§ **Task item A**: Name every company that the article on NorthWest Crossing identifies as involved in developing the neighborhood.
§ **Task item B**: Pick up the article on NorthWest Crossing after its final sentence and continue it.

Before landing in Bend’s NorthWest Crossing, Jason Burge and his wife Molly Tilley lived through a tough heat spell. Tilley was stationed in Texas with the Air Force where they endured sixty continuous days of temperatures higher than 100 degrees. When she got the opportunity to interview for a new job in a town with more temperate seasons—Bend—the couple jumped at the chance. “I was so sold on moving here that I told my wife to make sure she didn’t bomb the interview the next day,” Burge recalled.
The interview went well and Tilley was hired as a nephrologist with Bend Memorial Clinic. As the new job’s start date steadily approached, it was time for the couple to find a new place to call home. They met with a realtor who drove them from house to house, and the couple soon realized that every home that excited them belonged to a certain neighborhood—NorthWest Crossing. “It was at this point when we knew where we wanted to live,” Burge said. The couple was fortunate enough to secure a house that had only been on the market for a handful of days, and the rest is history.
There are many factors that drove Burge and Tilley into NorthWest Crossing, but their two young children might have been the most important. “Our kids were pre-K and elementary level at the time, so High Lakes Elementary was a big draw for us,” Burge said. “We also enjoy being close to Compass Park where the kids always had room to run around.” The shopping and restaurant scene in NorthWest Crossing was still small when Burge and Tilley first moved in nine years ago, but it has since grown in popularity as new businesses and residents have settled in.
Having homes close to schools, parks, shops and restaurants was a matter of design for the master-planned community on the west side of Bend, a quick five-minute drive from downtown. NorthWest Crossing was developed by West Bend Property Company LLC, a partnership of two local developers—Tennant Developments, LLC and Brooks Resources Corporation. Lots for the nearly 500-acre, mixed-use development were sold in phases to a pool of builders, using a lottery system that began in 2001. Developers built a mix of custom and speculative homes over the years, attracting young families, as well as retirees who had money to spend during the economic downturn. By 2018, the last lots were spoken for and the final homes under construction.

(Stored items)
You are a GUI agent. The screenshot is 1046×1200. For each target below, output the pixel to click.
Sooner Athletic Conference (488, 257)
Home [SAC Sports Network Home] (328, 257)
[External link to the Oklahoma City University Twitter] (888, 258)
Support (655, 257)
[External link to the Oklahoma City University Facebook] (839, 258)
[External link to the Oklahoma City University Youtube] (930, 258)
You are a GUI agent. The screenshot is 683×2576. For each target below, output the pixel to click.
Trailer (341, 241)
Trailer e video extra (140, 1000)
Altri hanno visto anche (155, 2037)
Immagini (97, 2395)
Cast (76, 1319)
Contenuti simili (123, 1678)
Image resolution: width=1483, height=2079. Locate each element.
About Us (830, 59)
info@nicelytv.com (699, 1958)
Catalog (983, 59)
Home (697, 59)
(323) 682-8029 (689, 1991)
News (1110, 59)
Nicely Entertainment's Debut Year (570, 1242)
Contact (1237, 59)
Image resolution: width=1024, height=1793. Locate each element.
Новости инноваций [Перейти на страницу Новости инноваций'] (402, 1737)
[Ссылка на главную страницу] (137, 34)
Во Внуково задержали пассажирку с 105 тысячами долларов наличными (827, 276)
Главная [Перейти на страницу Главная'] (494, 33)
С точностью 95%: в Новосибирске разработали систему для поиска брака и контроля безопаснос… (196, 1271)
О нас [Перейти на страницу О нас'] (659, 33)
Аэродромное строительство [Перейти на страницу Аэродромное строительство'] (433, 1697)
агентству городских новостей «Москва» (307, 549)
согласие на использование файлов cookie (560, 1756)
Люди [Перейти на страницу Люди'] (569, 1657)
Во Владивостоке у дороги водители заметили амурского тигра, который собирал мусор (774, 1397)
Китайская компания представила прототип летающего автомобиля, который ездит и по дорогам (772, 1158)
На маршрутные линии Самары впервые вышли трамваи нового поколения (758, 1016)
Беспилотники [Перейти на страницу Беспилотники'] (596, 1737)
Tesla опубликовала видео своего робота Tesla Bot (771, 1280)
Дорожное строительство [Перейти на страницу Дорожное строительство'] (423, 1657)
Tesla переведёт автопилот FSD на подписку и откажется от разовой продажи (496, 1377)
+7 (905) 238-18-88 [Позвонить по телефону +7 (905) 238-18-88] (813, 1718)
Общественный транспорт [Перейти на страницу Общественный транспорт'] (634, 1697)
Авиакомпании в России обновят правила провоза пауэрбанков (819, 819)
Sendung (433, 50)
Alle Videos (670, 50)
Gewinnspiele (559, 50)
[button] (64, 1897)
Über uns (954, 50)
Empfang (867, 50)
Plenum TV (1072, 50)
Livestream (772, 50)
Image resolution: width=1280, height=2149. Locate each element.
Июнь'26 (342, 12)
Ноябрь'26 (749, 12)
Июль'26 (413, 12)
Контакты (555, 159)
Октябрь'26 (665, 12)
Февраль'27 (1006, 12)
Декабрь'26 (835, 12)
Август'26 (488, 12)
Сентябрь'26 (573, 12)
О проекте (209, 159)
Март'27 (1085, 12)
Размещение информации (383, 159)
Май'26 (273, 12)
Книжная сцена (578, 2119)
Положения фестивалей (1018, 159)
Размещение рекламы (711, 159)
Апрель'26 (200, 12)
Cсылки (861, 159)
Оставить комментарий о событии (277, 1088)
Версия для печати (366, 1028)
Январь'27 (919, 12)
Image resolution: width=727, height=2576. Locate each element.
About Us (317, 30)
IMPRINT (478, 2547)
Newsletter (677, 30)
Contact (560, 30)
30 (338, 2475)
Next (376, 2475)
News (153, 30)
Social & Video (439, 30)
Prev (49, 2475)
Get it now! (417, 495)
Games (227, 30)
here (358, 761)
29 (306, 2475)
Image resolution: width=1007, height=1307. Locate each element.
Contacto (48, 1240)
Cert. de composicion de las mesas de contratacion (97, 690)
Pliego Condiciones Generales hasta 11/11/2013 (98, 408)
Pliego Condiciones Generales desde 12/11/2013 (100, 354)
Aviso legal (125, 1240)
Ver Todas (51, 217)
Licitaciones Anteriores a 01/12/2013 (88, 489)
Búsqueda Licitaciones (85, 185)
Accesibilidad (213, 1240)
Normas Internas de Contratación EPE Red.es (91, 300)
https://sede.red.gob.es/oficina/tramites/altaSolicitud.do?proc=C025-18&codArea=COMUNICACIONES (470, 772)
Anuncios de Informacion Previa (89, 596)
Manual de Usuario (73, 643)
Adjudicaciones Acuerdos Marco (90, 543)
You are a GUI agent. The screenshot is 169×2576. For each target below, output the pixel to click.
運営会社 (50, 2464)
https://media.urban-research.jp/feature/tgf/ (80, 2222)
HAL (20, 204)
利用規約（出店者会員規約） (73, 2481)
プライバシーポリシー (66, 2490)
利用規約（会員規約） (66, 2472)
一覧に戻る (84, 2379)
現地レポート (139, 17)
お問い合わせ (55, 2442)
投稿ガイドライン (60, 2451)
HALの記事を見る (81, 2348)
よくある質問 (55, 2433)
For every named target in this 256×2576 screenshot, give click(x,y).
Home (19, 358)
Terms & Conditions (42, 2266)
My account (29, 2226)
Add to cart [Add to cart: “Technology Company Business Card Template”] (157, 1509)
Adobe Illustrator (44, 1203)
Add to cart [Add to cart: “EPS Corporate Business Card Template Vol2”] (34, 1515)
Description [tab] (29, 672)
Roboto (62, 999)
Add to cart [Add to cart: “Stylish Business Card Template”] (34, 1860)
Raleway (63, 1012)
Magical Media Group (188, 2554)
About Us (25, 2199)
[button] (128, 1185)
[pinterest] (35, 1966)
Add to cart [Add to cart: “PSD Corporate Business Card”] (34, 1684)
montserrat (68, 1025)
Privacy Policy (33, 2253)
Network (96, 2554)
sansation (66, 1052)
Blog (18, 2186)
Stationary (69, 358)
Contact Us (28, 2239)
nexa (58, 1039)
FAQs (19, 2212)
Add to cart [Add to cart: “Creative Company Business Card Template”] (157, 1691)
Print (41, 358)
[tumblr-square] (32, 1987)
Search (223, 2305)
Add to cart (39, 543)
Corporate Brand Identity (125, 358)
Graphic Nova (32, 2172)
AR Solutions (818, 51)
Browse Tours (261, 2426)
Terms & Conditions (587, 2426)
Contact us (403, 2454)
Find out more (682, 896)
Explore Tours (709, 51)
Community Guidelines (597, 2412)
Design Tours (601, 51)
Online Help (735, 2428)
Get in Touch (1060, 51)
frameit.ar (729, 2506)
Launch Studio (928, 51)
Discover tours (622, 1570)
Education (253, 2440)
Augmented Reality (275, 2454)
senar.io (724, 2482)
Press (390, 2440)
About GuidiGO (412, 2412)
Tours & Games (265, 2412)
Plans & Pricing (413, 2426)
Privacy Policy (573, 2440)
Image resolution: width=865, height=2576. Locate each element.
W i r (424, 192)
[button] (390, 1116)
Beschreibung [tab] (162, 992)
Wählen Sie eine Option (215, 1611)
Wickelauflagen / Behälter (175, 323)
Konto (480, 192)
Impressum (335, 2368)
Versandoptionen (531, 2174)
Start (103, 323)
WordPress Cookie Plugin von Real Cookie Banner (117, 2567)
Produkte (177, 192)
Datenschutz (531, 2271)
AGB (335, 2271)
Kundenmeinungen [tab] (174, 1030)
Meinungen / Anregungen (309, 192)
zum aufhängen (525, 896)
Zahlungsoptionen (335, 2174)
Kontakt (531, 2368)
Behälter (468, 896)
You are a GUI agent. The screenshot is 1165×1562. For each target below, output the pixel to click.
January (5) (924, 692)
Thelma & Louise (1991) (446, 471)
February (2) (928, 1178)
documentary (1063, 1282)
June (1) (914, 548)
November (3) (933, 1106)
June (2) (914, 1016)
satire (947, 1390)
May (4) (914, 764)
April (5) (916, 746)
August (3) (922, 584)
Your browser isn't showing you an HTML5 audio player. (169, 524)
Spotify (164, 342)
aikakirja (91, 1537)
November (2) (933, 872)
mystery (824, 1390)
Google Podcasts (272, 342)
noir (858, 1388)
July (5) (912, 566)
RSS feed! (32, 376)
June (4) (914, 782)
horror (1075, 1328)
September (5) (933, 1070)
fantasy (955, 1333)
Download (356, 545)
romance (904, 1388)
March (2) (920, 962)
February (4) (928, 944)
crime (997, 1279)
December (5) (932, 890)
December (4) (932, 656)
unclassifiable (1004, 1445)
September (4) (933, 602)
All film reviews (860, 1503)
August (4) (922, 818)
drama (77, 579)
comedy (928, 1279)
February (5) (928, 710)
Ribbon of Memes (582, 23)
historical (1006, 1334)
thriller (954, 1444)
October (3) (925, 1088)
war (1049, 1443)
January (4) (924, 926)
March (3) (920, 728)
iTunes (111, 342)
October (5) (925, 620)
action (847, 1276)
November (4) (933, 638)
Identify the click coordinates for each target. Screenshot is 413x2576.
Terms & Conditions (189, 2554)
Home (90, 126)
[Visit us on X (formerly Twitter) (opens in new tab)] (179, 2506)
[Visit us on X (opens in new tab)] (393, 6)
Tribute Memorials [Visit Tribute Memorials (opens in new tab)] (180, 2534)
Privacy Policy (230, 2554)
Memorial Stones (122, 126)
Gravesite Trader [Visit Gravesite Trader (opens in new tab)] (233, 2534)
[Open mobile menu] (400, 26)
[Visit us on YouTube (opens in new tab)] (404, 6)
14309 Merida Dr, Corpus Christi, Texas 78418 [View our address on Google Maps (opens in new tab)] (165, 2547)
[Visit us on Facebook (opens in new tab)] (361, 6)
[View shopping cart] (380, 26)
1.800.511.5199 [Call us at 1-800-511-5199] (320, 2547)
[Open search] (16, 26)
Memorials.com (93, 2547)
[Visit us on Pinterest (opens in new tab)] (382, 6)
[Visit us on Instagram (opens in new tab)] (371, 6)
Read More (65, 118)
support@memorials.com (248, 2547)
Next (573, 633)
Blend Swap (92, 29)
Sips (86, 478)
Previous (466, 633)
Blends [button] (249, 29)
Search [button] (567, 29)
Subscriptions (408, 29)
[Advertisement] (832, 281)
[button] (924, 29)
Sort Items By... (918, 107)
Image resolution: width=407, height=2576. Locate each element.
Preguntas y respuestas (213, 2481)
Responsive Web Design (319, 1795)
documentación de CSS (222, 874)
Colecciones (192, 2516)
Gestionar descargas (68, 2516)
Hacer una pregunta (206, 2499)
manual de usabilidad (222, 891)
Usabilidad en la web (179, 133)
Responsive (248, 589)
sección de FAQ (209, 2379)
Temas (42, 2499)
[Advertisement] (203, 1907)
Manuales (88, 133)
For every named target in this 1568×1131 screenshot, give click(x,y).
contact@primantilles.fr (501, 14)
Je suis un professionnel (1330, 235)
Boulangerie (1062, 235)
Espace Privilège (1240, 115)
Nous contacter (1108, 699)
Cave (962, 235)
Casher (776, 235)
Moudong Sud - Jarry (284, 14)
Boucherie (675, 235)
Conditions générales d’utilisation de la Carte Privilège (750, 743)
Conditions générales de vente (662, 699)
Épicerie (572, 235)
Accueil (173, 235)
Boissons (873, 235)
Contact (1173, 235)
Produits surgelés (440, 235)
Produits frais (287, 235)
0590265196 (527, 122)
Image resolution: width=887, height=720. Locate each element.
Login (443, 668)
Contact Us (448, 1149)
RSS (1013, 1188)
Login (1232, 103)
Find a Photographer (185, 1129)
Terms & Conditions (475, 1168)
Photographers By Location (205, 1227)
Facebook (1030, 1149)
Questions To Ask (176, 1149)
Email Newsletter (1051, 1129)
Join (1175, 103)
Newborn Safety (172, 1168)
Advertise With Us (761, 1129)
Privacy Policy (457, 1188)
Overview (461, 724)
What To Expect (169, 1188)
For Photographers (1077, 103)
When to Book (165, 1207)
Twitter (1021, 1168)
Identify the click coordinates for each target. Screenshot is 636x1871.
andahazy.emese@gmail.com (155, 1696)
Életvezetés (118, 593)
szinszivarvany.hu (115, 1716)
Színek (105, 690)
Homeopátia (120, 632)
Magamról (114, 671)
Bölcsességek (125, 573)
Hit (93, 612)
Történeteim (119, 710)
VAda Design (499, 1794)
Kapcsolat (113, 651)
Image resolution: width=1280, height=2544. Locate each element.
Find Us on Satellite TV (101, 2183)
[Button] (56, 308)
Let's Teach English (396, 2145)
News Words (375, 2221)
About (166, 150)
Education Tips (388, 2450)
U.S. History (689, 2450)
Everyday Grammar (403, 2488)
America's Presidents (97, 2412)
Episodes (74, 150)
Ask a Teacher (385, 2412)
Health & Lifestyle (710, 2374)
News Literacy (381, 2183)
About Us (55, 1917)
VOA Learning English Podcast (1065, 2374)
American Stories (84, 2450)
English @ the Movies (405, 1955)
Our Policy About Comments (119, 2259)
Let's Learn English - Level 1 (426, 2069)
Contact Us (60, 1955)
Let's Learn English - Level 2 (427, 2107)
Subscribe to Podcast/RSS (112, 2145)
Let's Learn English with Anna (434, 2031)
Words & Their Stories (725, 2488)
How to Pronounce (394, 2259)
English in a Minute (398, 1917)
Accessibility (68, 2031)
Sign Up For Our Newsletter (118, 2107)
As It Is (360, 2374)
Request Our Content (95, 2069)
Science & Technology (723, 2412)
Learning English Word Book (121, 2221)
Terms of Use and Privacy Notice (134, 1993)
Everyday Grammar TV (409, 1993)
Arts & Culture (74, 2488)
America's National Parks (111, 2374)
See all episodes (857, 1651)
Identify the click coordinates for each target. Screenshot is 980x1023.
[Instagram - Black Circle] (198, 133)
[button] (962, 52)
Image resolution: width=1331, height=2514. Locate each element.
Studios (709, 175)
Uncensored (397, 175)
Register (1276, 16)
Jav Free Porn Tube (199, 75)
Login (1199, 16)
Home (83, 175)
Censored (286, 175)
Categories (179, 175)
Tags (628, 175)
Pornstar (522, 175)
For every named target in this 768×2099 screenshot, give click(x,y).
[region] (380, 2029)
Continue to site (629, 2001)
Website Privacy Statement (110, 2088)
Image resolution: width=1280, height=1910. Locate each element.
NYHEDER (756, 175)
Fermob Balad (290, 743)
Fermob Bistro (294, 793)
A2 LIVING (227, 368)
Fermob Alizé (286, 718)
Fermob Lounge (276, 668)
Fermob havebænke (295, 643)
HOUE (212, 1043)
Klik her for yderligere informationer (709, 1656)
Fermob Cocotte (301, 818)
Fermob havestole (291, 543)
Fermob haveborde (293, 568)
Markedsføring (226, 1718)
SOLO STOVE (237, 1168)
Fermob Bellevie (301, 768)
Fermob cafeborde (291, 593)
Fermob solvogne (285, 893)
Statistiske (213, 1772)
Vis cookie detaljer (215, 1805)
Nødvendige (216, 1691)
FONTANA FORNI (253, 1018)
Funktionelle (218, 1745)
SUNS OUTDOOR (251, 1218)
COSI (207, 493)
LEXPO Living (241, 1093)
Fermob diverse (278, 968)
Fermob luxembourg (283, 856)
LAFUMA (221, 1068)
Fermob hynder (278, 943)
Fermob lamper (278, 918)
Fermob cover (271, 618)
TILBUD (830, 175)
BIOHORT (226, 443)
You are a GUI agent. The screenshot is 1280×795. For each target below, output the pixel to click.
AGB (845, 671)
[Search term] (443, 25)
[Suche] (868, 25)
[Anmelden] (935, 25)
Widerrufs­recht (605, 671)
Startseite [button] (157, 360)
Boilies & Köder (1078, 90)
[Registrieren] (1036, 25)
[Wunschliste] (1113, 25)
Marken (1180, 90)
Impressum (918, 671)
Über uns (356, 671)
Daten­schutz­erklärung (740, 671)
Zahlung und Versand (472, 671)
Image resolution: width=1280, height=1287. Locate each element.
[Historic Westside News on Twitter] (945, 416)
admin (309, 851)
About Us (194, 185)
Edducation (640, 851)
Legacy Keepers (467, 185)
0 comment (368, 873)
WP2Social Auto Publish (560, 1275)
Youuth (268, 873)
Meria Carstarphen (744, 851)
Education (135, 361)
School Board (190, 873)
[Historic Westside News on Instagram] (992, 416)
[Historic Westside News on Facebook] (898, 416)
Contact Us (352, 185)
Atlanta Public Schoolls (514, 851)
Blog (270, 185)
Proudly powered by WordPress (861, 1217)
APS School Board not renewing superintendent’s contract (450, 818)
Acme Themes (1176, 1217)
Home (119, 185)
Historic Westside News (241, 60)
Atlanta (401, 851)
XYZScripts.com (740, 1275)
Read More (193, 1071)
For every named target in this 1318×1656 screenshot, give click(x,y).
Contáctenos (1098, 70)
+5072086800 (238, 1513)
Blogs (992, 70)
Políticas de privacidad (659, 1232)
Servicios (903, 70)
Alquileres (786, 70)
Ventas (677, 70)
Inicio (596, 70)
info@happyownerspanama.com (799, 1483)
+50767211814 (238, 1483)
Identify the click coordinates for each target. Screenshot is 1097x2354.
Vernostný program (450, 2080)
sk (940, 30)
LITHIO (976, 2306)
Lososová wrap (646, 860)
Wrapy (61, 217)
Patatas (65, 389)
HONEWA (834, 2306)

§ **Output A**: West Bend Property Company LLC, Tennant Developments, LLC, Brooks Resources Corporation

§ **Output B**:
Today, the development is comprised of 1,175 homesites, with home sales over the past six months averaging around $900,000, according to Cascade Sotheby’s realtor Lisa Connors, who has worked with buyers and sellers in the neighborhood since 2015.
Connors has watched the neighborhood develop firsthand, and even decided to purchase her own family home in an adjacent neighborhood, just to get access to the amenities of NorthWest Crossing. “Many businesses in NorthWest Crossing, whether old or new, act as gathering places for the community,” Connors said. “This not only creates a sense of community for everyone involved, it also makes local businesses very welcoming places. The businesses are within walking distance to the neighborhood, and this makes homes in the area very desirable.” Roundabout Books and Sparrow Bakery have been popular spots for book clubs, while Portello Winecafe and other restaurants bring in people through special deals that are spread by word of mouth, keeping them mostly secret to all but locals.
With a sense of community, there’s also a sense of safety, which Burge and Tilley both enjoy about their neighborhood. “Our kids can get on their bikes and bring us eggs or milk from West Coast Provisions when we run out, or even some sweet treats from Sparrow to start the morning,” Burge said.
While many gatherings have been on hold because of the pandemic, many NorthWest Crossing businesses have continued to operate as normally as possible, adapting to changing protocols over the past year. At the new Bavarian restaurant Pflüke, this means cozy, hand-built igloos available for outdoor diners. “These restaurants are really doing everything they can to provide you their service,” Connors said. “I remember seeing the owner of Pflüke building the igloos out of cinder blocks by himself, and that is reflective of the effort these businesses are putting in.”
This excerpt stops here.